Il faudrait que je le lise, tout de même. ^^
Depuis le temps ...

La liseuse a dit…

Je ne suis plus à un librio près ! J'en ai toute une étagère (j'exagère un peu) mais c'est tellement pratique ces petits bouquins. et côté qualité/prix, ils sont je crois imbattable. J'achète surtout les livres de genre classique et fantastique. Les anthologies aussi !

cathe a dit…

J'adore cette nouvelle que je relis régulièrement :-))

Jigé a dit…

Salut amie française et merci du partage. C’est tout à fait par hasard, au gré de mes explorations des blogs, que j’ai atterri ici.
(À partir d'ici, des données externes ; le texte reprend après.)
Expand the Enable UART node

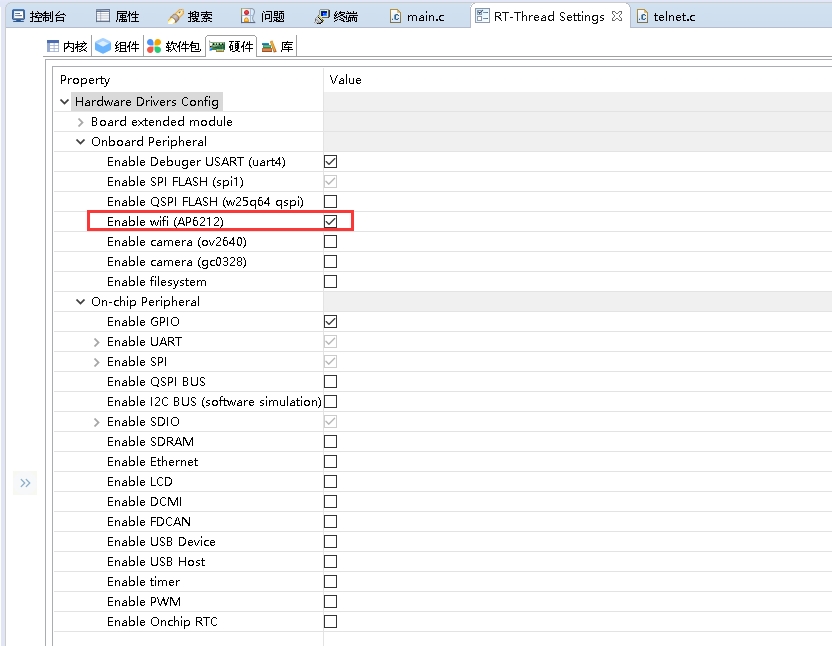click(97, 341)
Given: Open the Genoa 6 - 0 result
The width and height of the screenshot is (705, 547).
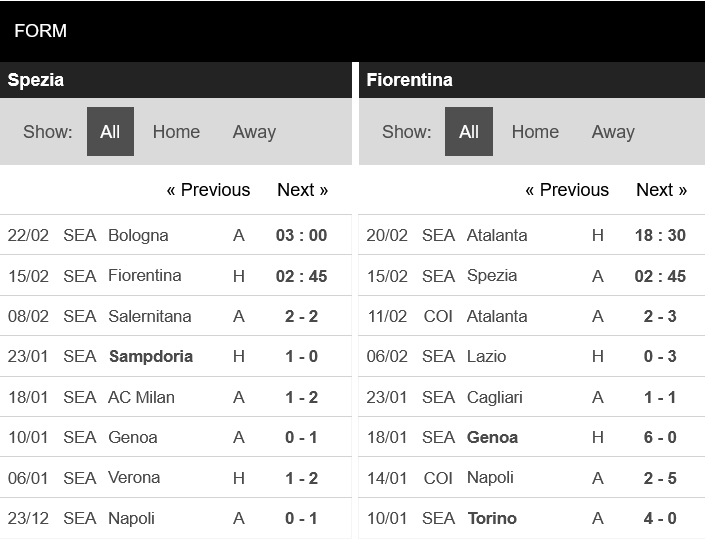Looking at the screenshot, I should [x=660, y=437].

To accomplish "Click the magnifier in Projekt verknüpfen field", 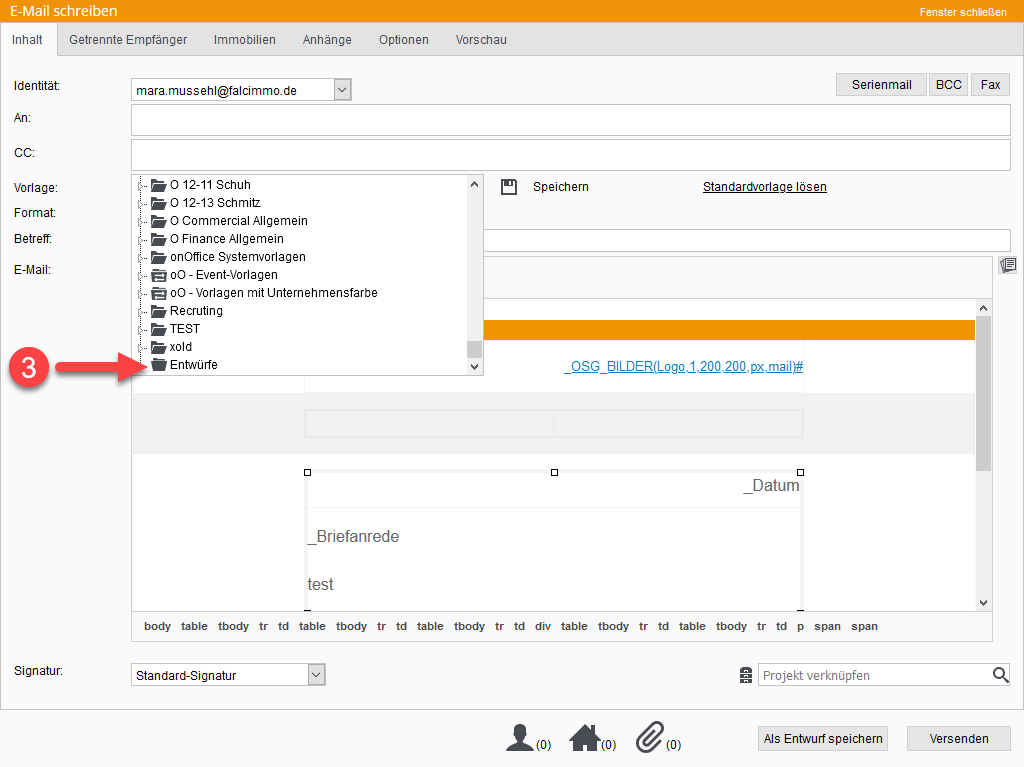I will click(x=1000, y=675).
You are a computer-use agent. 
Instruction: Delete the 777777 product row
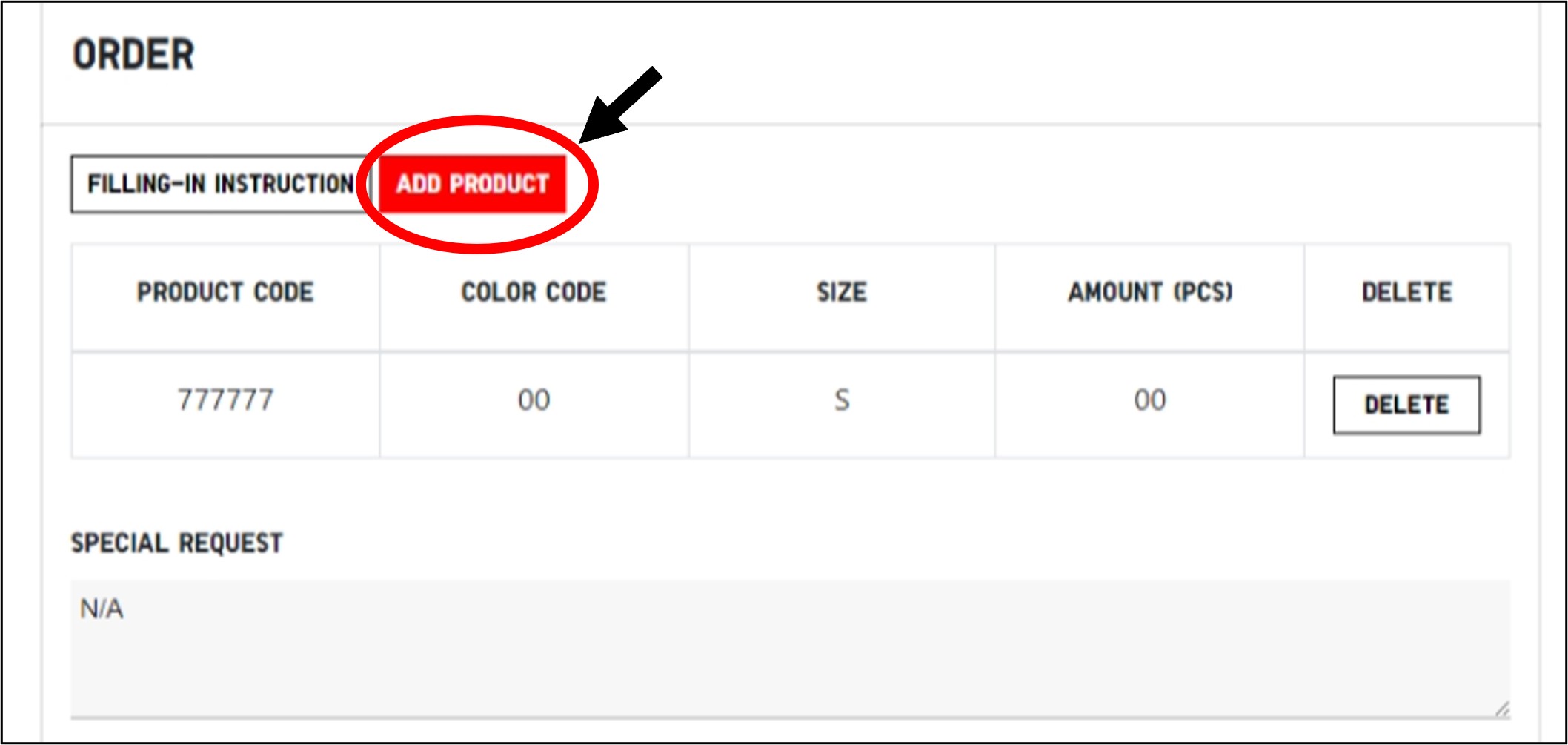(x=1406, y=405)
Bravo pour ton blog aux textes intéressants! (Môa être plutôt philosophique).

Étrange: la boîte rouge de thé vert: j'ai la même. Bah!

NOTE. Mon blog parle de la connaissance de soi. Si le coeur t'en dit, tu es bienvenue.

Nanne a dit…

@ Karine:) : Tu es (presque) impardonnable ! Oscar Wilde est à découvrir d'urgence parce que tout est excellent chez lui ... Je ne saurais te conseiller l'incontournable "Portrait de Dorian Gray" ! A lire d'urgence ...

@ Leiloona : Ne pas découvrir Oscar Wilde va devenir une hérésie tant ses ouvrages sont présentés sur beaucoup de blogs (surtout celui de Lou, mais pas seulement !) ... Il faut au moins lire "Le portrait de Dorian Gray". C'est magnifique, tout simplement !

@ Laëtitia : Je pense comme toi pour ces petits librio que je trouve extra ! Les classiques, les policiers ou les fantastiques sont vraiment des mines pour (re)lire de grands auteurs parfois oubliés ... J'en ai aussi beaucoup ;-D

@ Cathe : Cette nouvelle est une petite merveille à lire, à relire et à raconter aux enfants pour les faire rire !

@ Jigé : Bienvenu sur mon blog, même si tu y es arrivé au hasard de tes explorations !

Florinette a dit…

Lu il y a très longtemps, mais je sens que je ne vais pas tarder à la relire ! ;-)

Lael a dit…

Ahhh ton billet me tente vraiment! je le mets sur ma Lal!! j'avais bien aimé Le portrait de dorian Gray!!! je vais surement aimé e fanôme de Canterville!

Nanne a dit…

@ Florinette : Il faut le relire, rien que pour l'humour qui se dégage de ces histoires savoureuses ...

@ Lael : Tu devrais aimer parce que ce sont des histoires merveilleuses que l'on peut lire et raconter à de jeunes enfants ! Elles sont pleines de douceur, d'humour et sans aucune violence ... Moins sombre que "Le portrait de Dorian Gray" !

Lamousmé a dit…

une merveille!!!! ton billet hein pas le livre!!!! (nonnnnnnnnnnnnnn je rigole le livre aussi est une merveille!!!!!) de toute façon des qu'on parle d'Oscar je ne suis absolument pas objective!!!! :o)

Nanne a dit…

@ Lamousmé : Heureuse de te revoir dans une forme olympique ! Je sais comment te faire sortir de ta tanière ;-D Dès que l'on parle de Wilde ou d'un auteur victorien, on aperçoit le bout de ton petit nez !!